Harissa Lentils with Roasted Vegetables & Feta
- 140 g lentils I used dark speckled
- 120 g cherry tomatoes
- 1 aubergine medium
- 1 courgette medium
- 1 red onion medium
- 1 red pepper medium
- 2-3 tsp rose harissa I used Belazu
- 30 g raw cashews
- 2 cloves garlic do not peel
- 100 g fresh spinach washed and left slightly damp
- juice of 1/2 lemon
- 2 tsp pomegranate molasses
- Olive oil
- 90 g feta cheese crumble, made from vegetable rennet
- a handful of parsley & mint roughly chopped
- Preheat the oven to 200C fan/gas 7.
- Place the cashews on a baking tray and roast in the oven for 3-5 minutes or until golden. Set to one side.
- Rinse the lentils in cold water. Place in a saucepan and cook according to the packets instructions. Drain and set to one side.
- Cut the courgette and aubergine into batons. Peel and cut the onion into wedges and the pepper into large dice.
- Place the onion, pepper, aubergine, garlic cloves and courgette onto a baking tray, season and drizzle with a little olive oil and cook for 20 minutes or until nicely roasted.
- Heat a frying pan with a drizzle of oil, add the spinach. Stir and place a lid on the pan for a couple of minutes to wilt. add the lentils to heat through. Now add the cherry tomatoes, harissa, lemon juice and pomegranate molasses. Continue to cook for 2-3 minutes, check the seasoning. You may also need to add a little more oil.

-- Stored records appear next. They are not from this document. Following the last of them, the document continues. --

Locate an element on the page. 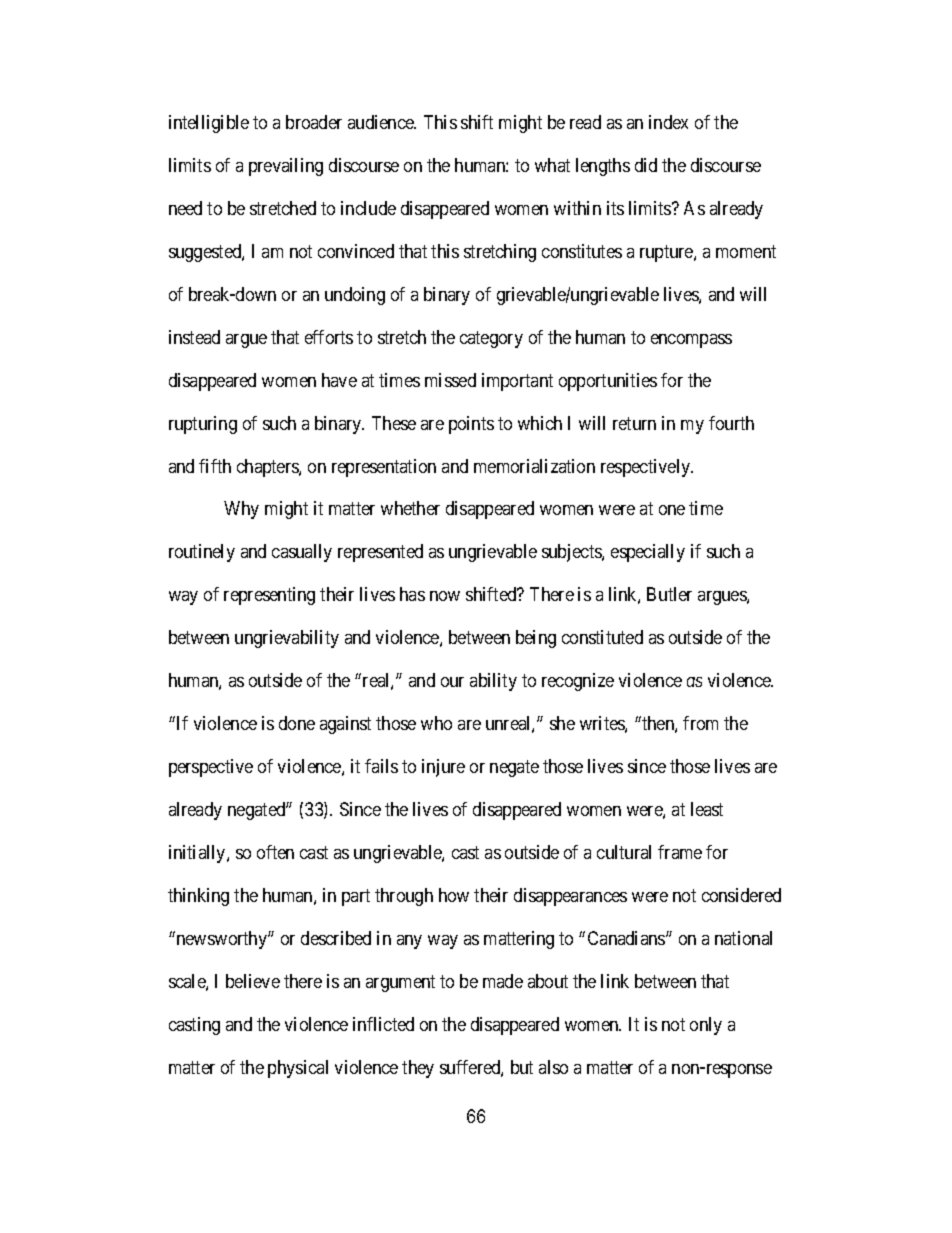 The width and height of the document is (952, 1233). often is located at coordinates (275, 852).
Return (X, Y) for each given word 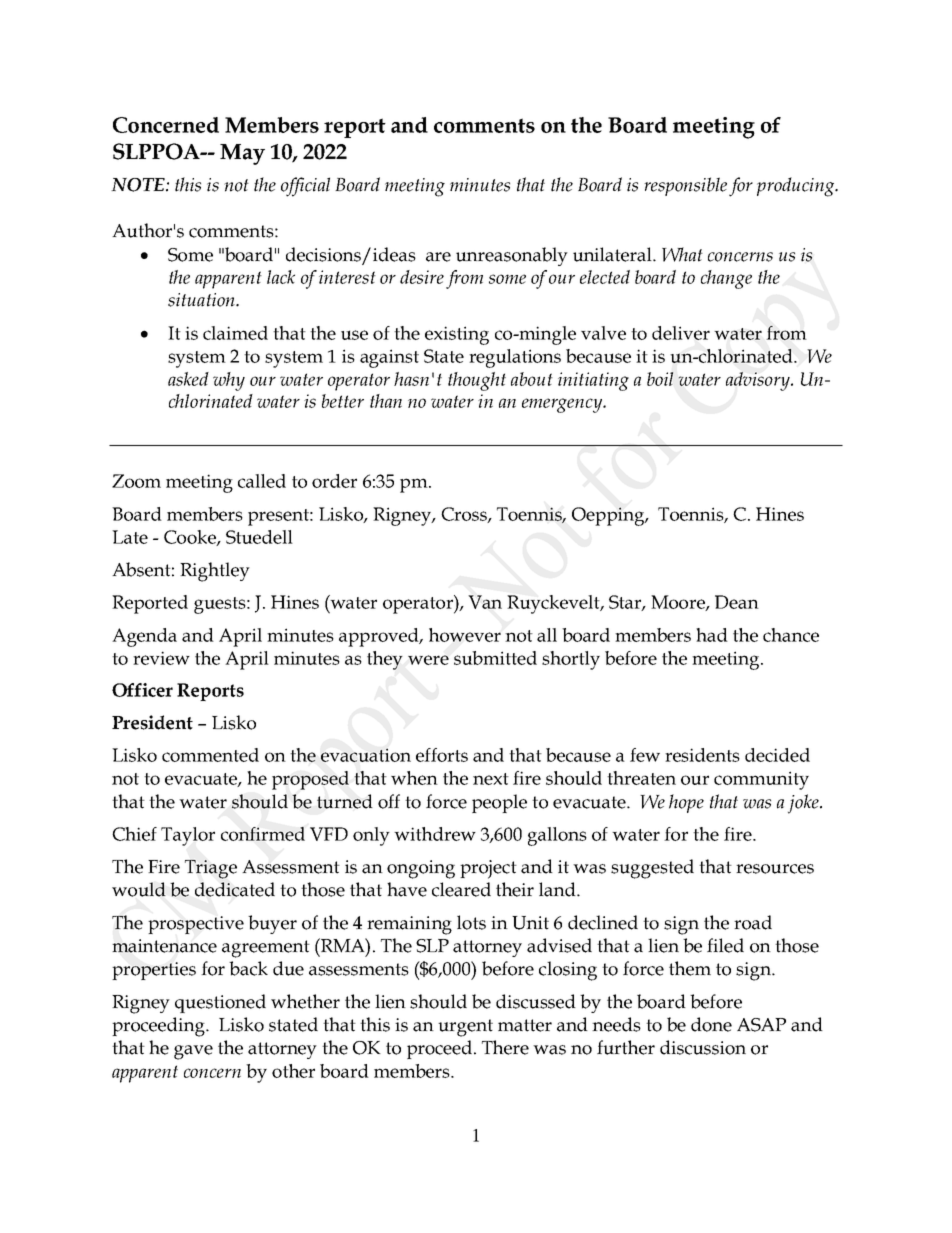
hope (686, 803)
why (229, 381)
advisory (759, 381)
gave (193, 1052)
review (161, 658)
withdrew (435, 834)
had (712, 635)
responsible (685, 186)
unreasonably (512, 256)
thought (477, 381)
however (465, 635)
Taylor (188, 836)
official (305, 187)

- Remove the vegetables from the oven. Peel away the skin from the garlic cloves and mash with a fork. Stir it through the vegetables.
- Place the lentils on a large plate. Tip the vegetables on the top and fold through the lentils. Sprinkle on the cashews, feta, mint and parsley. Serve
- This dish is also fantastic served with lots of smaller mezze type dishes or just with flat bread.
- If you’re pushed for time, you can buy cooked lentils. For this recipe you’ll need 280g.
- If you prefer a vegan version, switch the feta for a tahini sauce; mix 1 1/2 Tbls tahini in a bowl, add a good squeeze of lemon juice and 1-2 Tbls boiling water, stir to form a smooth sauce. Drizzle on the finished dish.